For the lab at Tamworth, Mr Horton said there could be tens of thousands of various tests on samples done every day.
In Tamworth’s case, the lab isn’t in the same building as the hospital’s emergency and intensive care units, but there isn’t a disconnection from the fact an answer a pathologist could find might completely change the course of someone’s life.
“Often we will find with people in the haematology department, where we’re looking at bloods, we’re looking down the microscope at blood smears,” Mr Horton said.
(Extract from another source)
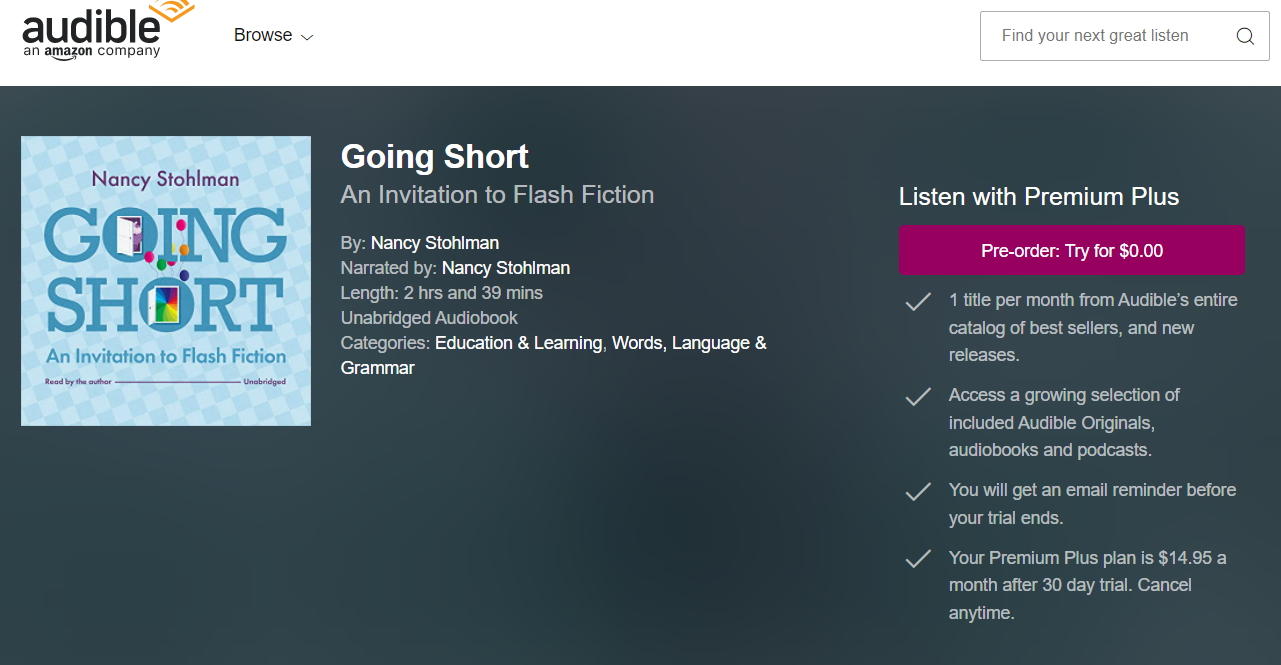
Task: Click the Going Short book cover image
Action: pos(165,281)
“If you happen to get a kid or an adult with Leukaemia, your heart drops.”
Mr Horton worked for many years at the Glen Innes and Inverell hospitals, where he said the proximity to patients could be more pronounced.
“You’re in there sticking needles in people, actively participating in their care,” he said.
“In the bigger hospitals, it tends to be the blood in the tube a bit more.”
He said it could be hard to recruit pathologists regionally, but he thought there was good retention rates with scientists who crossed over into the field.
“They can accumulate a whole body of knowledge,” he said.